Calasetta And Sant'antioco Island - Commercial Port 

General Data

Features

Dock Services

Description

The commercial port of Calasetta is protected by a 300-metre outer breakwater and a 160-metre inner one. Yachtsmen are required to pay attention to low sea bottoms at the beginning of quay B and the so-called Secca del Francese, an insidious shoal located 2.9 metres north of the port, market by a yellow-and-black cardinal beacon. Quay B is exclusively reserved for transiting boats.

Sant'Antioco Island raises in south-western Sardinia, between Capo Teulada on the South and the wonderful Costa Verde on the North. It is only one hour's drive from Cagliari.

Linked to Sardinia through a isthmus and a Roman bridge, the island still preserves an unsurpassing beauty and rich flora and fauna. The soil is rocky, characterized by volcanic grottos and white-sand beaches.

The village of SantìAntioco raises on the north-western side of the island while the eastern side mainly consists of low hills, coastlines and cliffs. The western side features the lowest sea bottoms of the gulf, situated between the island and Sardinia. On the contrary, the eastern side is charaterized by long beaches, often subject to mistral wind.

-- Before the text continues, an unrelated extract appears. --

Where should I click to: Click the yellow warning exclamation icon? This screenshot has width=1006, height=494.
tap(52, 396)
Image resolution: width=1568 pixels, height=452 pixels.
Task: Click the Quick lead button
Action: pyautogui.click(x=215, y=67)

In the territory of Calasetta, several archaeological remains prove the existence of ancient Pre-Nuraghic, Nuraghic, Phoenician, Punci and Roman settlements. The oldest document of the zone, the Compasso da Navegare (8th century) idicates the cove where the village of Porto Barla raised.

Calasetta is also mentioned in a 1737 Spanish report and in a 1754 document. The history of the town begins in the second half of the 18th century when Sant'Antioco Island was involved in a large recovery programme established by the Savoy government. In 1769, a group of tabarchini, namely people from Puglia and Liguria that had been living in the islet of Tabarca, near Tunisi, for generations, asked the Savoy government to move to Sant'Antioco Island. In 1773, the request from some Piedmontese families to move to the new village was finally accepted. They planted vineyards, which represent one among the main financial resources of the village still today. On January 14th 1793, the community of Calasetta suffered a peaceful French invasion which ended on May 23rd with the arrival of the Spanish fleet. After becoming a municipality of the kingdom, Calasetta finally joined the district of Iglesias. In 1839, St. Maurice's Church was built while the building of the Town Hall in the town square dates back to the last decade of the 19th century or the first one of the 20th century.